Exercise:
Please return the listing below from the line with "Viewport: 2022px width, 1140px" through its last line, exactly, and include nothing else.

Data shown:
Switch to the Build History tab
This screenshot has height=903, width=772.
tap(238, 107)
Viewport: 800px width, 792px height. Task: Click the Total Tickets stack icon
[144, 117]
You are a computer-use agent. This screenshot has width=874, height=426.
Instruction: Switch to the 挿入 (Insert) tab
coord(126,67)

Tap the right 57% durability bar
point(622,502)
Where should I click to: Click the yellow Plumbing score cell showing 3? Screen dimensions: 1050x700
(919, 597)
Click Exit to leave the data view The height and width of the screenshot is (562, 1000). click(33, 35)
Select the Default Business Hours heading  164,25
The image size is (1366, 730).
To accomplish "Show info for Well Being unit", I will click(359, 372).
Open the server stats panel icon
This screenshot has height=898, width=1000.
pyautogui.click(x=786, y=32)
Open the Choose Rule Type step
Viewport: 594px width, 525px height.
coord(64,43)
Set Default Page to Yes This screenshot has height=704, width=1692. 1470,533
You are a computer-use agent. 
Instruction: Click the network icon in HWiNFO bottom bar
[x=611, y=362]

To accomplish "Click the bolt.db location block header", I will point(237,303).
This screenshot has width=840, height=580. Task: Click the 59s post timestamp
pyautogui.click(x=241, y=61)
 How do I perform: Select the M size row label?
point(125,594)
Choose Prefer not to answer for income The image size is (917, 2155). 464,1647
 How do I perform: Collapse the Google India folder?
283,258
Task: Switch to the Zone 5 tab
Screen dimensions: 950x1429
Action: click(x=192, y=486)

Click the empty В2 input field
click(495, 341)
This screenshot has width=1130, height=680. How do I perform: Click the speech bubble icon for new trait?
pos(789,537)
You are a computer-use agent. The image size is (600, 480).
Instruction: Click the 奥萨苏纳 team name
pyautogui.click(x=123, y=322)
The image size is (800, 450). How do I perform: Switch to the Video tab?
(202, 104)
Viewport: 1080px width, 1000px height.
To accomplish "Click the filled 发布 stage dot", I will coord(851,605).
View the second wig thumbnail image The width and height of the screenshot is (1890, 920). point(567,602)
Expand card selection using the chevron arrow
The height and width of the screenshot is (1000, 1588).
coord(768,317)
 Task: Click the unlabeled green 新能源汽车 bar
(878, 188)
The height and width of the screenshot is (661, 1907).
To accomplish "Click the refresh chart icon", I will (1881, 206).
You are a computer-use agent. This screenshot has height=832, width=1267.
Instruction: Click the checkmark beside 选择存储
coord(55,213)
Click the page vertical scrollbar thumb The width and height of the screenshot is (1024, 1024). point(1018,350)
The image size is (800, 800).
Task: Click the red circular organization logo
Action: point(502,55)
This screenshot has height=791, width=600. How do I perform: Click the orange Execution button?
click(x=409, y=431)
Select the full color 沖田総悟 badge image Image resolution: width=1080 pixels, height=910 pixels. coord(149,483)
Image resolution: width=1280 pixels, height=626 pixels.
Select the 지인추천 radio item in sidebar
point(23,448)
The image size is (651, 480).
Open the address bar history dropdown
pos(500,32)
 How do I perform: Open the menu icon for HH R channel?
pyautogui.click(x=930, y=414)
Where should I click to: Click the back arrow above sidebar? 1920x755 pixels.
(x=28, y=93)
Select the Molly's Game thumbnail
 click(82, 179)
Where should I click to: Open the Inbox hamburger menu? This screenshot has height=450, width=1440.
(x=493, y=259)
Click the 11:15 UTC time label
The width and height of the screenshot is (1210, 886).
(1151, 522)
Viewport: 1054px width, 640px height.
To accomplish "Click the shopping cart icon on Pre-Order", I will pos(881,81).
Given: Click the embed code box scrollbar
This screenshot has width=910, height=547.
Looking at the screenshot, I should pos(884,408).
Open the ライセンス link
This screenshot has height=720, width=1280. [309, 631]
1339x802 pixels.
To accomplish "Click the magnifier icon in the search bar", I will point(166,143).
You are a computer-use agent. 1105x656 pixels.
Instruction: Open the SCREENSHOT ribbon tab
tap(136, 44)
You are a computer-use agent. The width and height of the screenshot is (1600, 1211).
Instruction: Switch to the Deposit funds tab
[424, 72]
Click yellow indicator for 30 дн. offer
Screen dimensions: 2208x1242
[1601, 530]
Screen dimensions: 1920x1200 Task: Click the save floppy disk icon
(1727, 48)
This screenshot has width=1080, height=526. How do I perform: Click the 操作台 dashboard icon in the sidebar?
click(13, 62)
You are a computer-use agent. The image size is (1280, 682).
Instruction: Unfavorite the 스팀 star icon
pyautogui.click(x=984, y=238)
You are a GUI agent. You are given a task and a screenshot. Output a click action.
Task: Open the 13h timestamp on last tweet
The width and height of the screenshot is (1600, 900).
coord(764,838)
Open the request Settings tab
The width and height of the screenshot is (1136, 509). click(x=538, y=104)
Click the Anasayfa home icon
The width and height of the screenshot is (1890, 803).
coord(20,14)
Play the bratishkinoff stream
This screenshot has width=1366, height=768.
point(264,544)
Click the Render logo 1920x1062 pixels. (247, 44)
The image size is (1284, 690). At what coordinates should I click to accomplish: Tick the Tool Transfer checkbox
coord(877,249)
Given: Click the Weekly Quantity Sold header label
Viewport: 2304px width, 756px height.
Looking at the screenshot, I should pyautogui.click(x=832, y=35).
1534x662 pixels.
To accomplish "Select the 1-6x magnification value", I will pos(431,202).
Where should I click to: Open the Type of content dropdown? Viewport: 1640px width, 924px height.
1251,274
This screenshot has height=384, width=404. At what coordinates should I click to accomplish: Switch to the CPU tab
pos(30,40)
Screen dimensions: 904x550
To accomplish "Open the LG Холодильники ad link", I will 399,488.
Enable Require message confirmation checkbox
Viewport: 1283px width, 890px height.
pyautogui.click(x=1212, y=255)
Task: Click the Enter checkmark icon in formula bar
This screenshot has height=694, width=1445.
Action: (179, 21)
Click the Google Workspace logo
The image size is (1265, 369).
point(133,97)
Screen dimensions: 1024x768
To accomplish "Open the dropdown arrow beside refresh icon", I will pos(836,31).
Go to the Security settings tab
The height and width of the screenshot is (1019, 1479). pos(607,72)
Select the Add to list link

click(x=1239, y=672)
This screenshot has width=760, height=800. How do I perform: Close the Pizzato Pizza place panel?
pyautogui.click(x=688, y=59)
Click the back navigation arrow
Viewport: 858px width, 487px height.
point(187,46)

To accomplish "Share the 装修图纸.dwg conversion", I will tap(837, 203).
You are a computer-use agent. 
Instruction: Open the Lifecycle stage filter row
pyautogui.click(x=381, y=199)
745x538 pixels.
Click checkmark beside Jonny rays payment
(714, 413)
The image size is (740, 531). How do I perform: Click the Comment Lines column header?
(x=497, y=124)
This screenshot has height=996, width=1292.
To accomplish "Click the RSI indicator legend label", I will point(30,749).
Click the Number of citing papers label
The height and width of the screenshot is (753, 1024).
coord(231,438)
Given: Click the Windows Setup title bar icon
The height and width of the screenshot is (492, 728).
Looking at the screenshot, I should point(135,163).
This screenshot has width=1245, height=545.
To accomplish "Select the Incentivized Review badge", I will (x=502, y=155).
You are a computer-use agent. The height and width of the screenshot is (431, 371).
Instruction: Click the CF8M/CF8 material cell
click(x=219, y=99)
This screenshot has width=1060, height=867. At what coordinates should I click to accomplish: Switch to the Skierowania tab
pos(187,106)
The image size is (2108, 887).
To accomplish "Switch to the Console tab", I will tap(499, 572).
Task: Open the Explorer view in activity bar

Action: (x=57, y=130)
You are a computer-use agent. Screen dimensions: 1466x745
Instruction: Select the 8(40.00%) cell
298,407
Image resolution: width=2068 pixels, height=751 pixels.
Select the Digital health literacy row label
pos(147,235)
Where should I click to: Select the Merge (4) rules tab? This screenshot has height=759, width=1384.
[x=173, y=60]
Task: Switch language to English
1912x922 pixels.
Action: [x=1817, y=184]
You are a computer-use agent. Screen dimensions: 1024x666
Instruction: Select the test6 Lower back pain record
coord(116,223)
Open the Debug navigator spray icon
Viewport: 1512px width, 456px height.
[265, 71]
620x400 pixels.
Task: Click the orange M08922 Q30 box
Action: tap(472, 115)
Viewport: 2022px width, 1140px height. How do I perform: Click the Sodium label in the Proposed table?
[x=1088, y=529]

Solution:
Viewport: 2022px width, 1140px height. How do I perform: Click the Sodium label in the Proposed table?
[x=1088, y=529]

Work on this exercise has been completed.